Escribe Juan José Caldera, con prólogo de su hermano Rafael Tomás, académico de la lengua, un libro testimonio sobre la vida de su padre, el ex presidente venezolano Rafael Caldera. Y da cuenta de la presencia a su lado de una mujer hecha dignidad y de origen corso, Alicia Pietri Montemayor, «compañera de vicisitudes» como la llama el mismo biografiado en una de sus obras fundamentales, Moldes para la fragua, publicada en 1962.
Juan José, quien es diputado y fue senador por el estado Yaracuy, donde nace su padre y en el que a la sazón también ejerciera como gobernador, aclara que no escribe una biografía ni un libro de historia; pero, como lo aprecio, narra cronológicamente con pluma diestra, enlaza fechas y vuelve sobre ellas con ritmo en la medida en que avanzan sus trazos, argumentando sin especular y apelando siempre a las fuentes documentales.
Anda y desanda pasos para refrescar la memoria colectiva, sobre todo la de una opinión pública que como la nuestra, la venezolana, mineraliza percepciones, consejas, creencias que corren de voz en voz y nada tienen que ver con la realidad de los sucesos oficiales.
Muestra -es testigo de excepción- cómo se cuecen y hacen los verdaderos hombres de Estado -su padre es uno de ellos- destacando el valor de la paciencia, del estudio, el compromiso con los ideales, sobre todo el sentido de la oportunidad – cosa distinta del oportunismo- para navegar en medio de las aguas encrespadas, mirándolas y enfrentándolas por encima de los traspiés e intentando conservar siempre el norte, los intereses superiores de la patria como tarea existencial que no se agota en lo momentáneo.
Alguna vez afirmé que así como Rómulo Betancourt, hombre ilustrado, se hace a puñetazos sacando del calor de la refriega las enseñanzas que luego moldean a sus ideales democráticos, Caldera se aproxima a la realidad aferrado a principios trascendentes que toma del magisterio de la Iglesia e intenta insuflarlos como en el quehacer de nuestra república civil en el siglo XX, incluso a contracorriente, que es lo propio de los líderes; cosa distinta del deshacer de quienes se aproximan a la diatriba ciudadana en calidad de candidatos, como sirvientes de la opinión pasional y no como sus constructores.
Debo decir que Mi testimonio, título de la obra que desde ya circula, es, dentro de sus características, la autobiografía esperada y que no llega de manos del propio presidente Caldera, autor, no obstante, de una amplia obra escrita que inicia a temprana edad, cuando sin cumplir los 20 años recibe ya los honores de la Academia Nacional de la Lengua por su texto sobre Andrés Bello.
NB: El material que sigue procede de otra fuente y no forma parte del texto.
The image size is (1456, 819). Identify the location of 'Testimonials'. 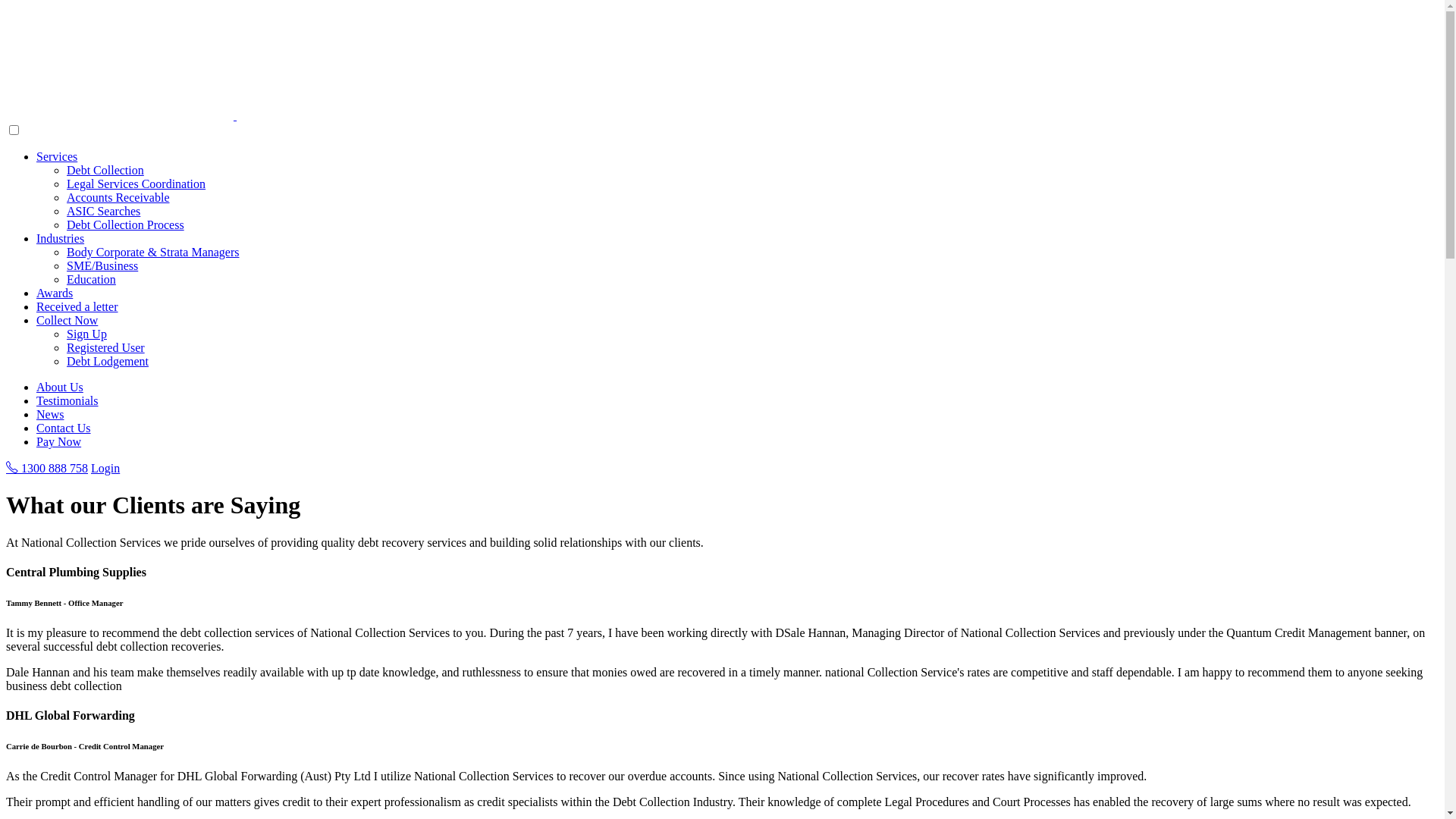
(67, 400).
Nos deja como legado último, sí, su testamento político y el libro Los causahabientes, que algunos, de buenas a primera, aprecian de insuficiente pero que al releerlo, también dicen que sólo pudo escribirlo un estadista cabal.
El ex presidente, padre de la democracia cristiana continental y copartero de la democracia venezolana, deja el poder a los 83 años y fallece a los 93. Hasta ese instante priva en sus decisiones – me consta como su secretario presidencial y ministro – el cuidado celoso de los intereses superiores de Venezuela, acertando o errando como lo reconoce; al margen de sus humanas debilidades o de sus legítimos afectos, que sólo decanta en la estricta privacidad.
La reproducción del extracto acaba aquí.